In September 2001, the UNESCO declared part of the Golija-Studenica nature park as the Serbia's first biosphere reserve. It covers 538.04 km2 within the nature park.

==Human history==
The reserve contains Studenica Monastery. Built in 1196, it is a cultural World Heritage Site since 1986, and a popular tourist destination. Some 10 km away are two hermitages, built by Saint Sava after his return from the Mount Athos in the 13th century. Known as the Upper and the Lower Sava's Hermitages, they are located on the steep cliff, several hundred meters above the Studenica river. The Gradac Monastery, finished in 1282, is also located on the mountain. The monasteries of Sopoćani, Stari Ras and Klisura Monastery lie at the outskirts of Golija.

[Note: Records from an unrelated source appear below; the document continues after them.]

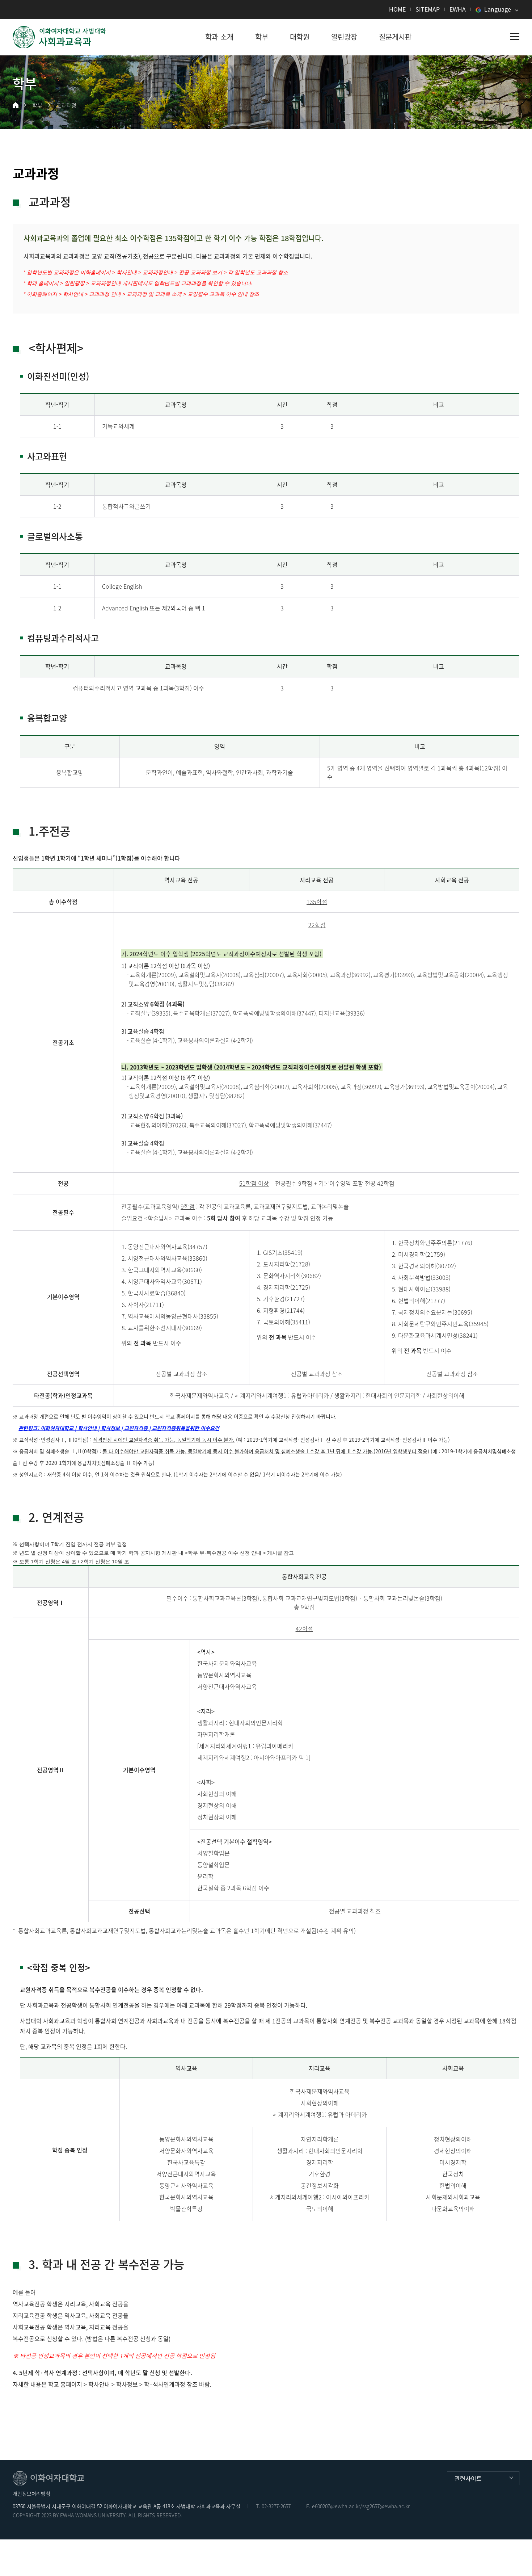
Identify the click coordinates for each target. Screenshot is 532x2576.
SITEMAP (427, 9)
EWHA (457, 9)
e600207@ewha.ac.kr (336, 2506)
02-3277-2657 (276, 2506)
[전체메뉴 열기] (514, 36)
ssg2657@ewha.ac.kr (386, 2506)
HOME (397, 9)
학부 (37, 105)
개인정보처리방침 (31, 2493)
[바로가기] (60, 37)
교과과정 (66, 105)
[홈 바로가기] (15, 105)
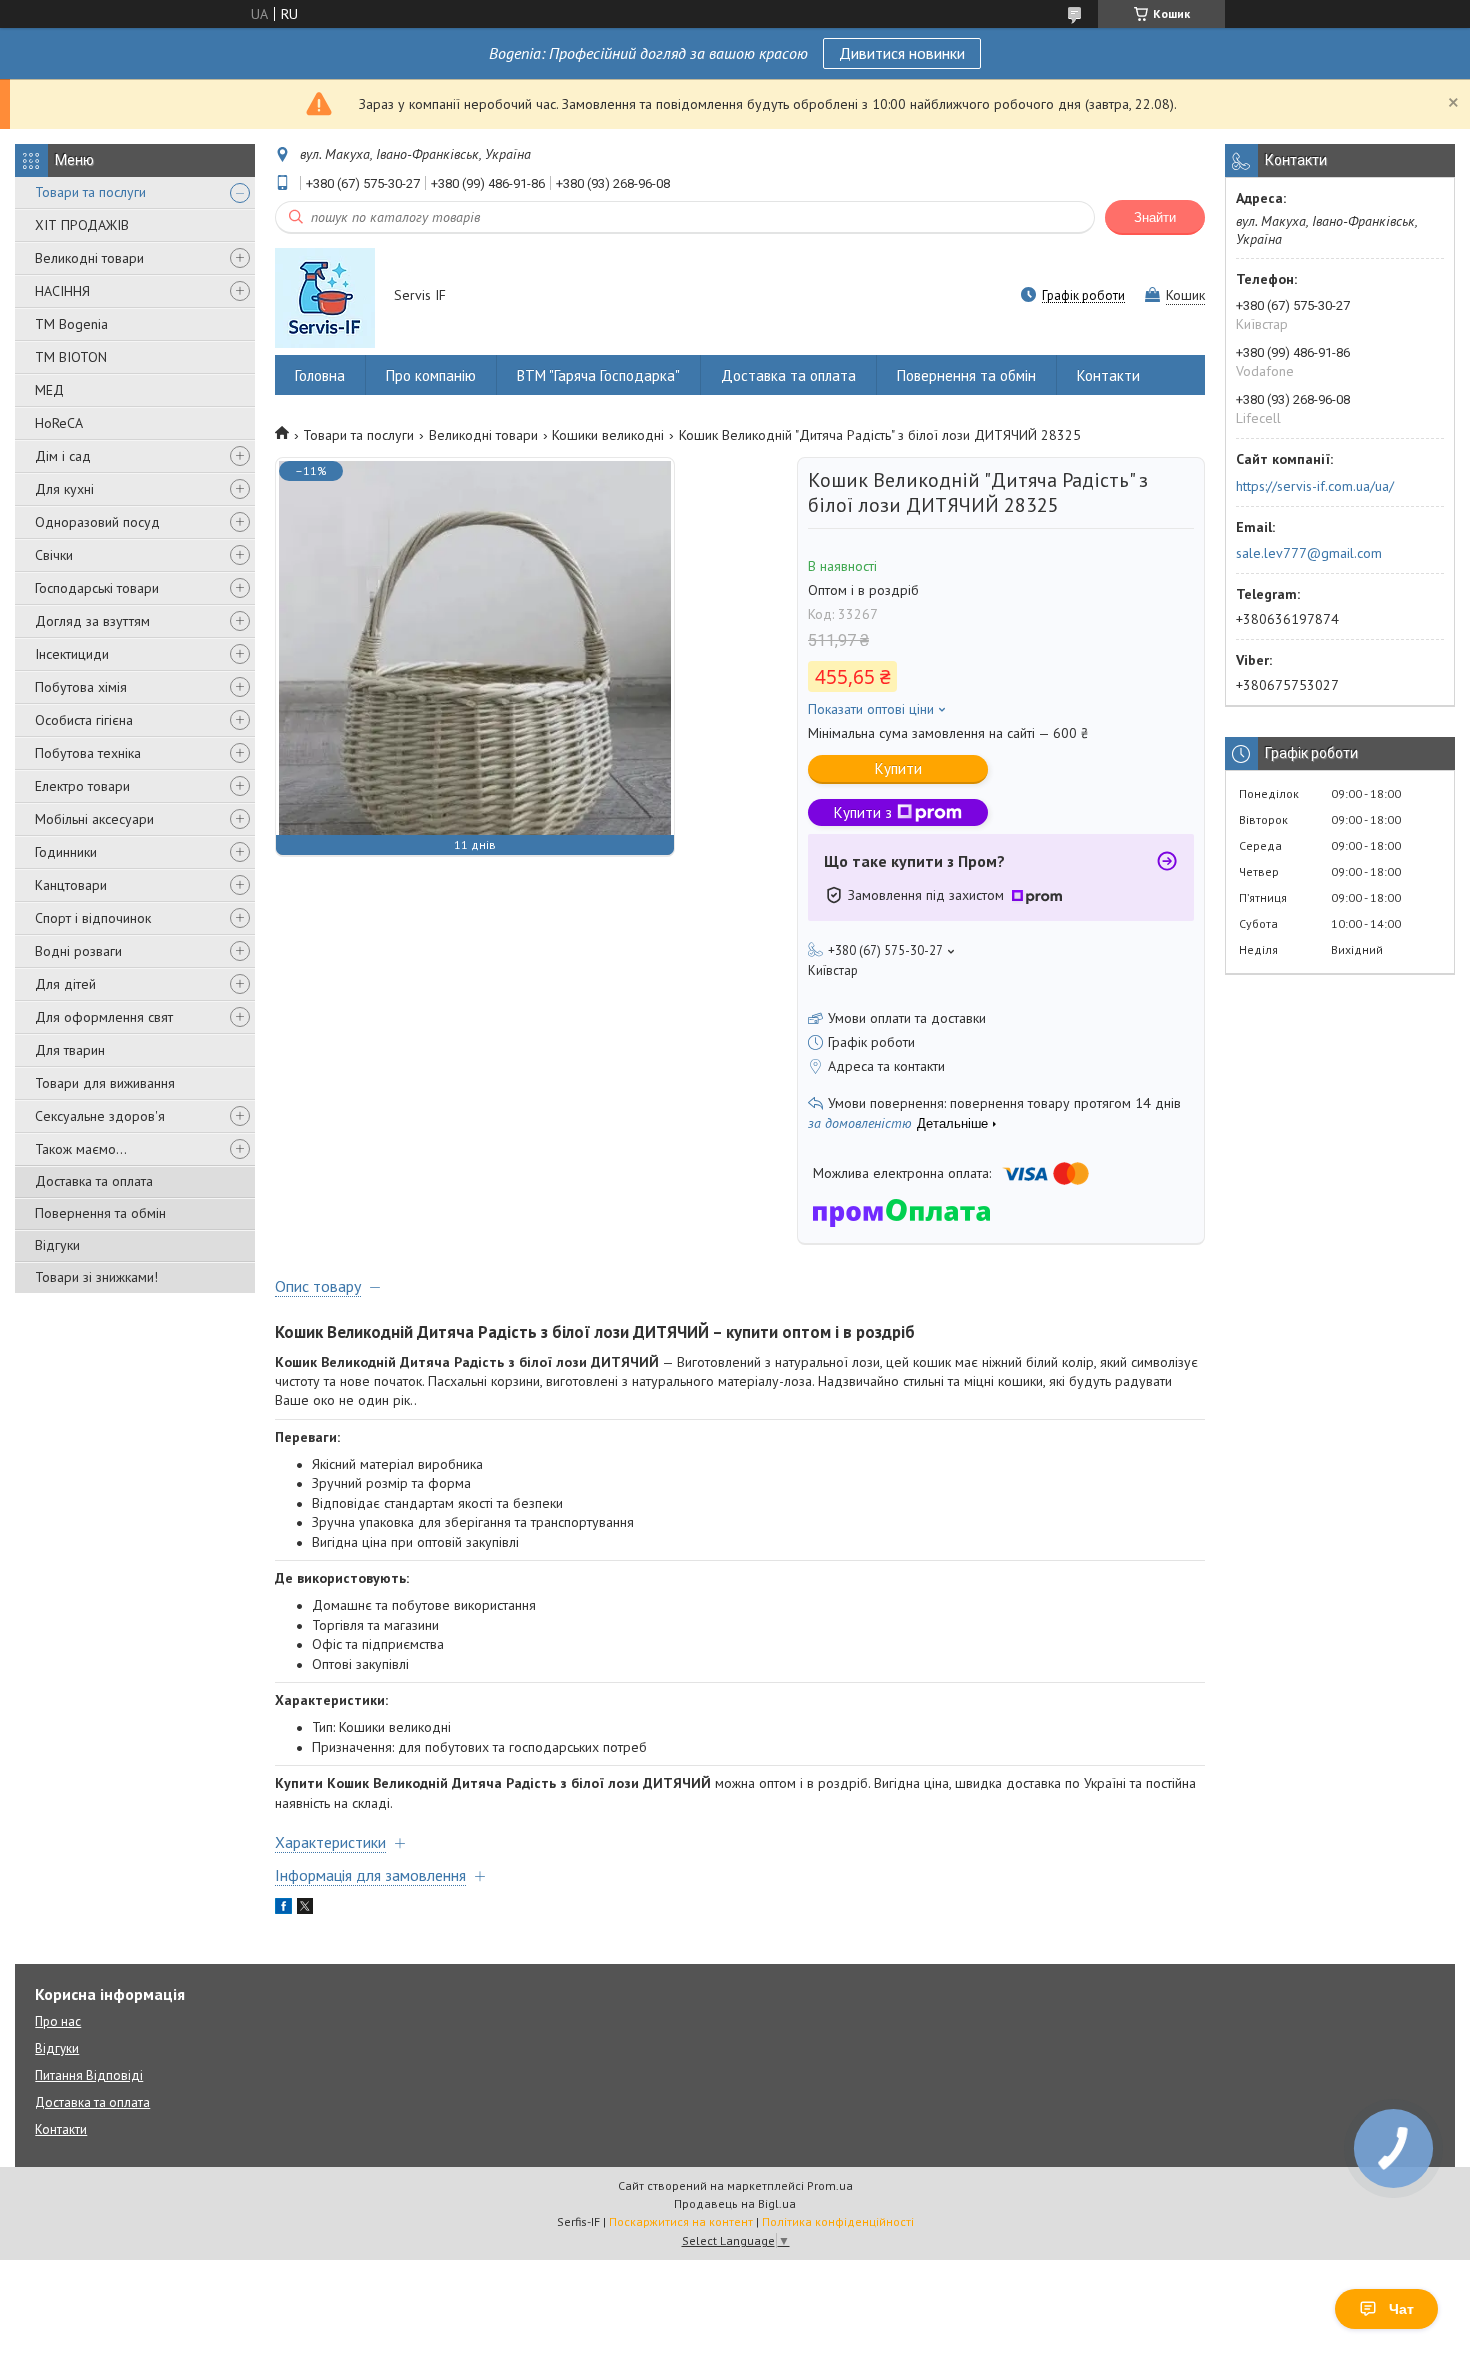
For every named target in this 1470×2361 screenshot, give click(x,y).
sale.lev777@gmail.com (1309, 553)
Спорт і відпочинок (93, 918)
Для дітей (65, 984)
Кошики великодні (608, 435)
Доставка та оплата (94, 1181)
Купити (898, 768)
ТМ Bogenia (71, 324)
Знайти (1155, 217)
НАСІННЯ (62, 291)
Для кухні (64, 489)
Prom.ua (830, 2185)
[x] (305, 1909)
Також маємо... (81, 1149)
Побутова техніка (88, 753)
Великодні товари (89, 258)
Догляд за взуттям (92, 621)
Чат (1401, 2309)
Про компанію (431, 375)
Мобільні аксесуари (94, 819)
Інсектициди (72, 654)
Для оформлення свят (104, 1017)
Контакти (1108, 375)
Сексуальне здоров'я (100, 1116)
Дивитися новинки (902, 53)
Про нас (58, 2021)
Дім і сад (63, 456)
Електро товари (82, 786)
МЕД (49, 390)
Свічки (54, 555)
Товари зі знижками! (96, 1277)
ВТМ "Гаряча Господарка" (598, 375)
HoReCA (59, 423)
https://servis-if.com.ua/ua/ (1315, 486)
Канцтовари (71, 885)
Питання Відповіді (89, 2075)
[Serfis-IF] (325, 297)
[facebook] (283, 1909)
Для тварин (70, 1050)
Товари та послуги (90, 192)
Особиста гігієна (84, 720)
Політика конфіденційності (838, 2221)
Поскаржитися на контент (681, 2221)
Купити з (863, 812)
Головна (320, 375)
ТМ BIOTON (71, 357)
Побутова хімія (81, 687)
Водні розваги (78, 951)
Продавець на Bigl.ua (735, 2203)
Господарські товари (97, 588)
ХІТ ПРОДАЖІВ (82, 225)
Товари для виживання (105, 1083)
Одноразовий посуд (97, 522)
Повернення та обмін (100, 1213)
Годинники (66, 852)
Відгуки (57, 1245)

The Golija area has a population of 6,600 within the 42 dispersed rural communities characteristic of these mountainous regions. The main economic activities are livestock raising, farming, and collection of forest products such as mushrooms and medicinal herbs. Main agricultural products are potatoes, raspberries and buckwheat. The area is known for the local cuisine, which includes buckwheat pie, sirene, kaymak, tubošak (curdled milk before all whey is removed), jurdum(salted thick sheep's milk) and trout dishes, from the fish caught in the local streams.

==Tourism==
The mountain has several skiing facilities, with two hotels built on the mountain itself and several resorts in the vicinity of Ivanjica and Novi Pazar.
There are hunting grounds in Čemernica, Grabovica, and Golija with roe deer, boar, and hare.

At the Daićko Lake, there is a memorial drinking fountain, dedicated to the forestry pioneer on Golija, Vlastimir Parezanović. It holds a carved inscription: "If every man would know which tree is his own, he would never cut it".